Right into the Danger Zone: The Twelve Steps of Relapse

      It’s been four years and five months, today, since I started abstinence and relapsed before the first twenty-four hours were over. I thought today would be fitting to look over what I found yesterday, “The AA Danger Signs”, and try to apply them to my current recovery.

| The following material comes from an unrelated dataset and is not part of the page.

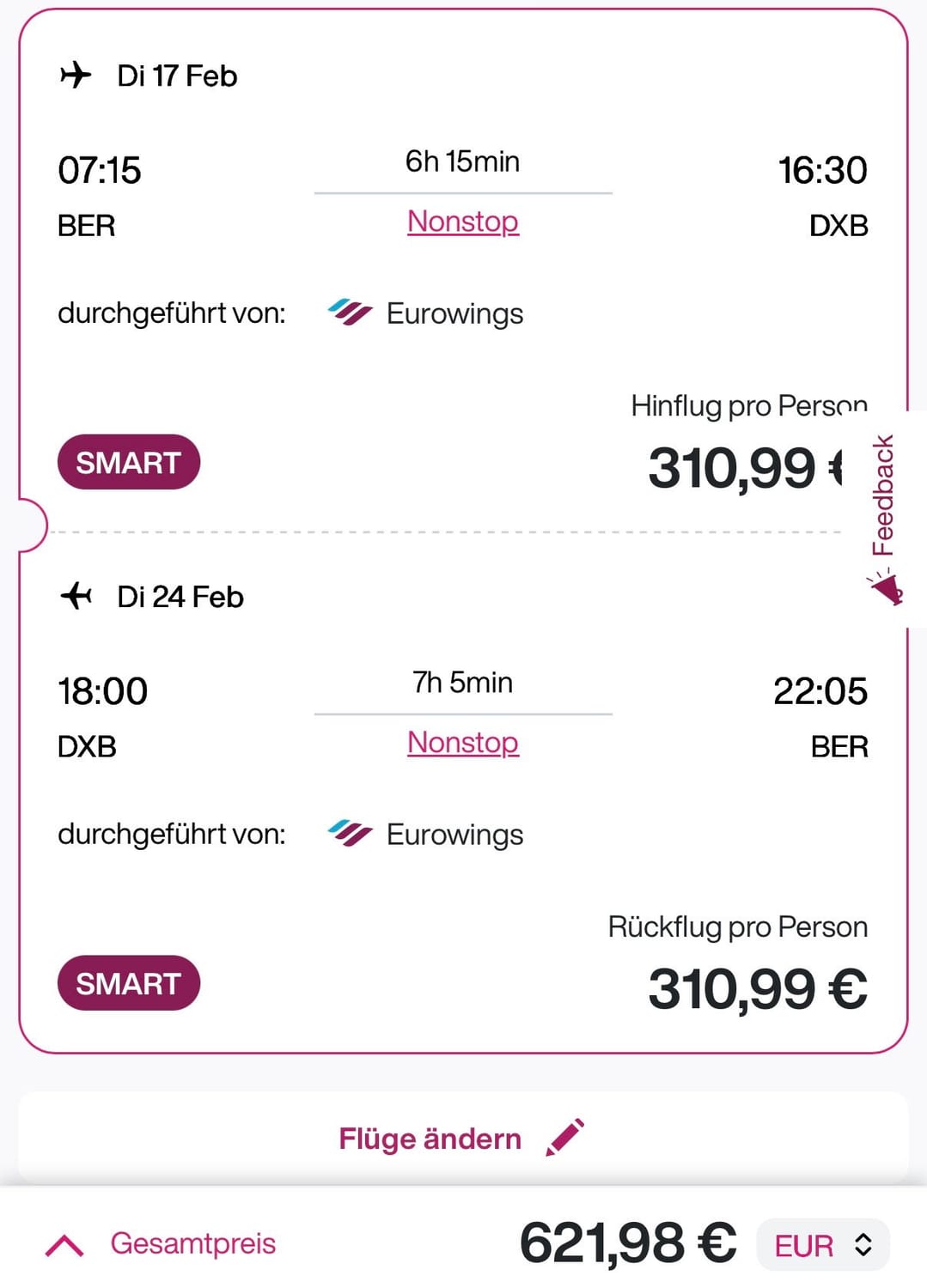Click the outbound flight airplane icon

[76, 75]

Recovering Skeptic, Compulsive Cynic

      Before I get to that, I’ve got a lot on my mind today already. There’s a book I picked up from the library (along with a ton of crochet and a couple of toymaking books with crochet patterns for toys, as usual . . . I think I’m a Crochetheist, according to my library) which had a paragraph which really spoke to me, in terms of encouraging my “inner child” to evolve into a freethinker instead of dig in as a neo-atheist:

      “Skepticism–the simple request for reasoning or evidence before accepting a proposition–is a virtue to treasure and cultivate in our kids. But cynicism is something quite different. A cynical position makes negative assumptions as a matter of course, not as a result of the evidence, so a cynic is as uncritical as a dewy-eyed believer. One accepts without thinking; the other rejects without thinking. Both postures are obstacles to critical thinking, and both should be actively avoided.” (p. 7, Raising Freethinkers: A Practical Guide for Parenting Beyond Belief)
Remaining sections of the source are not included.